Your goal: Please copy the material below word for word, starting with the line that contains "This screenshot has height=840, width=1447." and continuing through the end of the material.

(Entries on where items appear)
━━━━━━━━━━
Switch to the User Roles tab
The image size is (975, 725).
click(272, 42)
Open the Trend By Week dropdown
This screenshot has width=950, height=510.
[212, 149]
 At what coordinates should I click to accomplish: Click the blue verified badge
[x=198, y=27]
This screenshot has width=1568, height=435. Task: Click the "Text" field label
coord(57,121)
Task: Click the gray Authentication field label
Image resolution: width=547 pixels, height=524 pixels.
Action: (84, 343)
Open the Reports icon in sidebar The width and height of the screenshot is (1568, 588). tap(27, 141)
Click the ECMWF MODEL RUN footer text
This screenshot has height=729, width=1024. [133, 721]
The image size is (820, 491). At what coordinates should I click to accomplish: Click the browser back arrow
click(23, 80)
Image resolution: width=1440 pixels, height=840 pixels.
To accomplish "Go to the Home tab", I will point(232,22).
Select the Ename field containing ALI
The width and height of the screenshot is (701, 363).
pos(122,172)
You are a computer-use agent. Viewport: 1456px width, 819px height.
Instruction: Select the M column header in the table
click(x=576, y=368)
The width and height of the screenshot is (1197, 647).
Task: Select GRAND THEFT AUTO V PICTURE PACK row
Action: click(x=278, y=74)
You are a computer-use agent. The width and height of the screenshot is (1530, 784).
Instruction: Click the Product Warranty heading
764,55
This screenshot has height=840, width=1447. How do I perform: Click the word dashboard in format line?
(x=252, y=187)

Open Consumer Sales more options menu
━━━━━━━━━━
Answer to the problem:
This screenshot has height=840, width=1447. How do I perform: Click the word dashboard in format line?
(x=252, y=187)

Open Consumer Sales more options menu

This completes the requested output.